Monty decided he had to do something about his sleep, or rather the lack of it. He made up his mind to try different remedies to get some sleep. He tried listening to soothing music and some instrumental music on the saxophone. It didn't work.
He tried taking hot shower just before bedtime but it didn't work either.
He tried exercising but that too did not work.
He tried sleeping pills but no luck.
He met his old friend Donald and told him about his problem. He asked Donald for suggestions. Donald asked him to try the oldest remedy that ever was - to count sheep jumping over a fence.
Monty said to himself, "Why didn't I think of it before. Surely, this is the most trusted remedy for lack of sleep.Need to try it out tonight."

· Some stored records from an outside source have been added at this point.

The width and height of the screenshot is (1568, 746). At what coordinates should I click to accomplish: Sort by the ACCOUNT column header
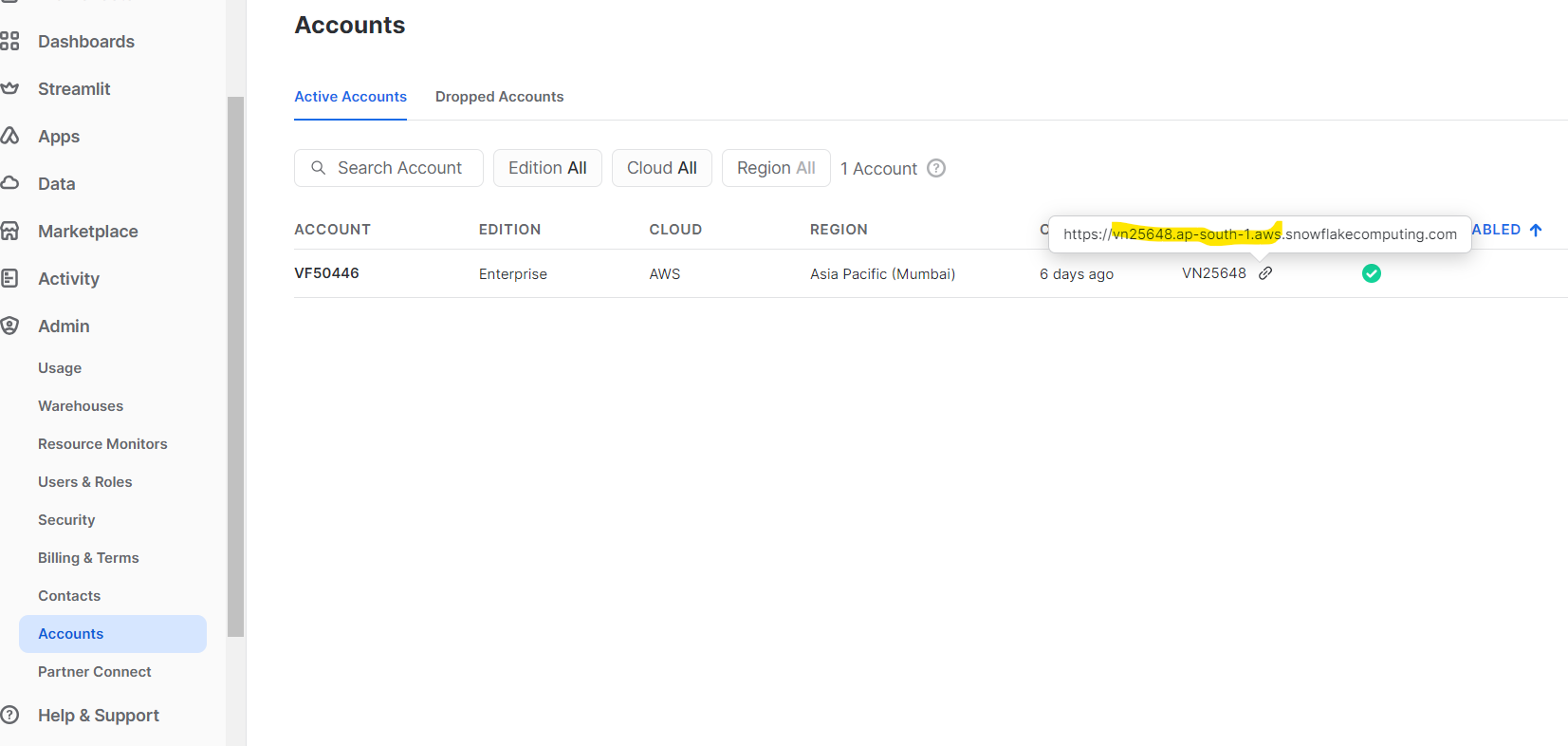click(332, 230)
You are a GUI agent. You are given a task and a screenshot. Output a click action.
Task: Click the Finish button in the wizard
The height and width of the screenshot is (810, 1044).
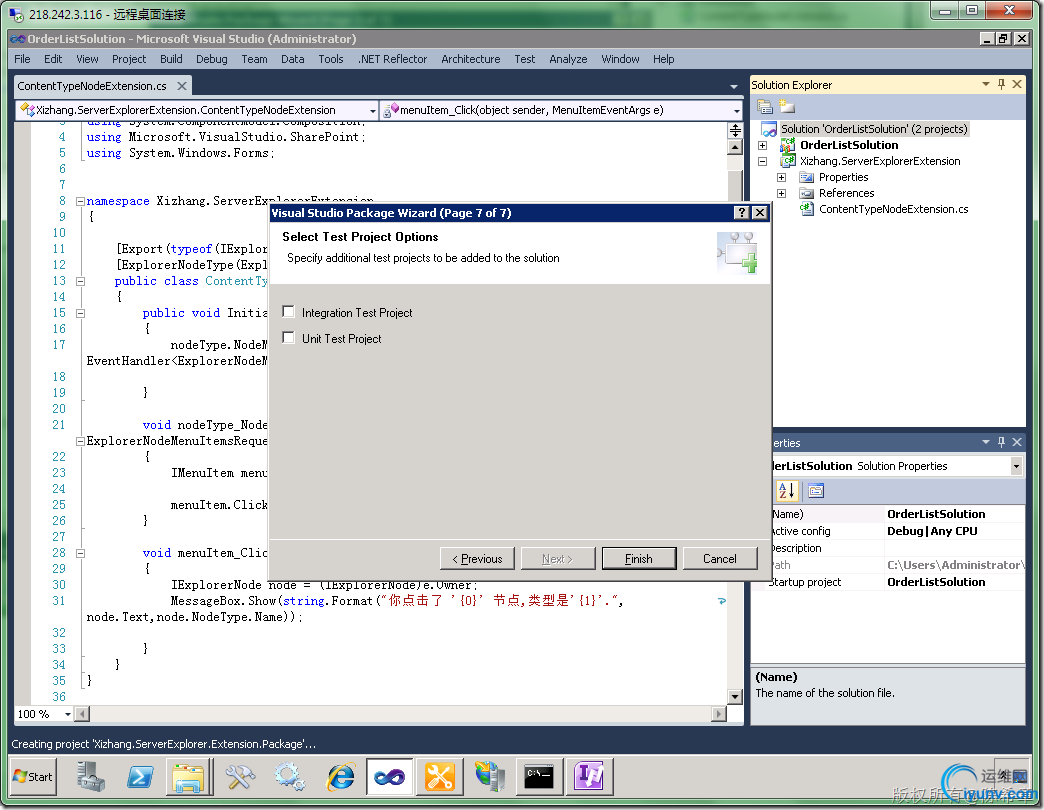pyautogui.click(x=638, y=558)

The next morning, Monty called his friend Donald and asked if he could meet him.
When Donald arrived, he saw Monty in the same state as he had seen before. Donald commented, "Obviously it didn't work."
Monty replied, "It didn't. I started counting sheep immediately after lying down on the bed. Didn't get any sleep. But boy, did I count sheep. I counted 4500 without getting tired. Had to try something else. So I started shearing 'em. Didn't help - I was still wide awake. Not the one to give up, I dyed the wool that I had sheared. No sleep. I spun it. No sleep. I made smart jackets out of 'em. Do you have any idea how tiring this kind of work can get. I started getting sleepy. Then it all went wrong!"
Donald asked, "What went wrong??"
Monty replied, "I was awake for the rest of the night trying to figure out where to get four thousand five hundred silk linings from!"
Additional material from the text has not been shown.